Ayala Land, Inc. (ALI or “the Company”) generated a net income after tax (attributable to equity holders of ALI) of P5.56 billion in the first three months of 2017, 18% higher than P4.71 billion posted in the first three months of 2016. Consolidated revenues reached P31.64 billion, 17% higher than P26.97 billion posted in the same period last year. Revenues from Real Estate increased by 16% to P29.68 billion driven by the strong performance of the Property Development, Commercial Leasing and Services businesses during the period.

The ratio of General and Administrative Expenses (GAE) to revenues improved further to 5.7% from 6.2% while the Earnings before interest and taxes (EBIT) margin stood unchanged at 30%.

Business Segments

The details of the individual performance of each business segment are discussed as follows:

Property Development. This includes the sale of residential lots and units, office spaces, as well as commercial and industrial lots.

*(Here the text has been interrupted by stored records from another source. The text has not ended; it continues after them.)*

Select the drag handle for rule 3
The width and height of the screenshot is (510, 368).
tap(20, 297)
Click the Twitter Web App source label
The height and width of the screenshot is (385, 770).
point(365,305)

Total revenues from Property Development amounted to P19.72 billion, 21% higher than P16.31 billion posted in the same period in 2016.

Residential. Revenues from the sale of residential lots and units reached P16.58 billion, 11% higher than the P14.95 billion posted in the same period last year, driven by bookings and project completion across all residential brands.

Ayala Land Premier (ALP) posted a 24% growth in bookings while revenues reached P4.00 billion, lower than P6.11 billion last year, as majority of its bookings came from projects with lower completion such as Park Central Towers in Makati and Courtyards 1 Phase 2.

Alveo meanwhile registered revenues of P6.12 billion, 80% higher than P3.41 billion generated last year from bookings of recently launched projects such as Ardia in Vermosa, Cavite, The Gentry in Makati, and Patio Suites in Davao and existing projects such as High Park Tower 2 in Vertis North and Park Triangle Residences in Bonifacio Global City (BGC). Significant revenues were also contributed by the completion of Solstice 1 and Lerato Tower 3 in Makati, Montala in Alviera, Pampanga and Lumira and Mondia, both in Nuvali, Santa Rosa, Laguna.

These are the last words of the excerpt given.